Based on earlier U.S. statements the brother was extremely corrupt. To the point that we didn’t want to deal with him. That’s saying a lot in an area where our National checkbook buys a lot of mullah & tribe support. 
I do find a high ranking assassination troubling. It’s a reminder that our one leader in Afghanistan is highly vulnerable. One traitor bodyguard and we have nothing to work with over there. We’ve taken a lot of crap from Karzai because we need him badly.
Anyone read more on the situation?
Karzai was heavily involved with opium. One of his fellow drg lords may have capped him.
It’s one of those irregular verbs.
I support the fledgling democracy in Afghanistan;
You are an corrupt;
He’s been assassinated for dealing with the infidel.
Pretty much everyone wanted him dead.
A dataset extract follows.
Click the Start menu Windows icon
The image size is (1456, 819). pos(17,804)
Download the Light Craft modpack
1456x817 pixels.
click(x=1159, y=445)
Rival warlords or drug lords, due to his profitable heroin trading, people who disapprove of the government (such as the so-called Taleban) due to his position and his brother, peasants in his area due to the usual human rights abuses, the American government for PR reasons and because he supposedly stole a shitload of their financial contributions to the new Afghan government. Supposedly he’s made at least two billion since 2001 from drugs and corruption, and lives as an Afghan aristocrat with the accompanying retinue of hired guns and kidnapped boy sex slaves.
So, a happy ending, I’d say.
Random bit of trivia: he used to own a popular Afghan restaurantin Chicago. It was apparently pretty good; I never made it there myself, but always wanted to.